**Consigne**
Citez le passage de l'extrait sur le jihad situé entre « Grâce à trois » et « mot jihad ? », ces deux bornes comprises.

**Extrait du texte**

Grâce à trois vidéos didactiques, l’historien Jean-Pierre Filiu explique ce qu'est le jihad. En remontant à ses sources, étymologiques et coraniques, il parvient à en dresser un tableau exhaustif, depuis l’époque où il devint un outil de lutte anti-coloniale jusqu’au jihad global d'aujourd'hui, la nouvelle religion de la terreur voulue par Daech. Entretien et vidéo

Quel est le sens du mot jihad ?

Le terme « jihad » n’a pas en soi de connotation religieuse. Il signifie littéralement «l’effort déterminé » en vue d’atteindre un but et il est dérivé de la racine j-h-d,  qui en arabe renvoie à l’effort. « Jihad » peut aussi être un prénom qui, sans être fréquent, est porté par des Chrétiens dans le monde arabe. Le mot « jihad » et ceux qui lui sont apparentés (comme moudjahidines, « ceux qui font le jihad ») apparaissent une trentaine de fois dans le Coran. Il s’agit alors de «l’effort déterminé » du ou des fidèles pour se conformer à l’Islam. Et même en ce cas, ce jihad est cité une dizaine de fois dans un sens militaire, une dizaine de fois dans un sens civil et une dizaine de fois dans les deux sens. Ainsi le jihad n’est-il pas toujours religieux et, quand il l’est, il n’est pas toujours armé. L’Organisation de la coopération islamique (OCI) a ainsi lancé des « jihads », c’est à dire des « campagnes », contre l’analphabétisme, la pauvreté ou le SIDA.

Le jihad n’est pas ce que l’on croit, c’est-à-dire, une “guerre sainte”?

**Matériel rassemblé**
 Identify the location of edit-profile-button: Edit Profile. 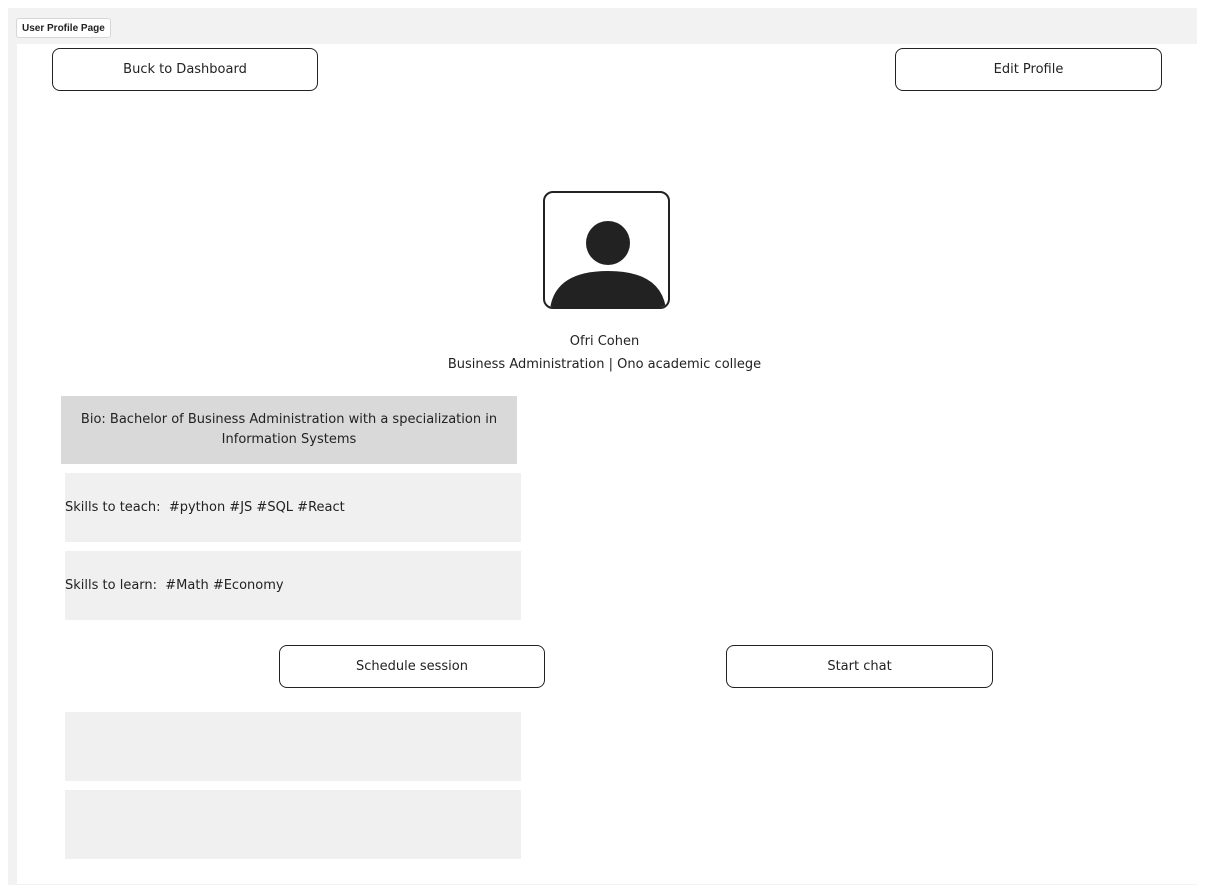
(1028, 70).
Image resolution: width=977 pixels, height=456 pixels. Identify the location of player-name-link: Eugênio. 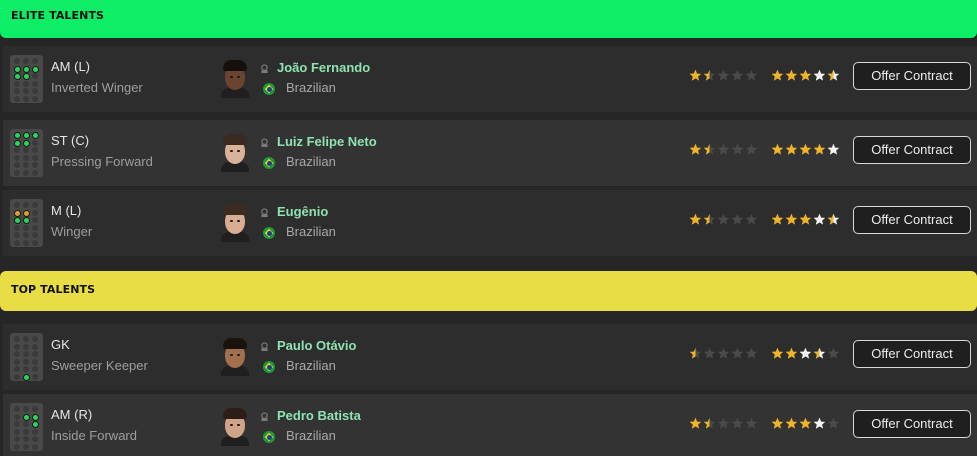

**Votre réponse**
Grâce à trois vidéos didactiques, l’historien Jean-Pierre Filiu explique ce qu'est le jihad. En remontant à ses sources, étymologiques et coraniques, il parvient à en dresser un tableau exhaustif, depuis l’époque où il devint un outil de lutte anti-coloniale jusqu’au jihad global d'aujourd'hui, la nouvelle religion de la terreur voulue par Daech. Entretien et vidéo

Quel est le sens du mot jihad ?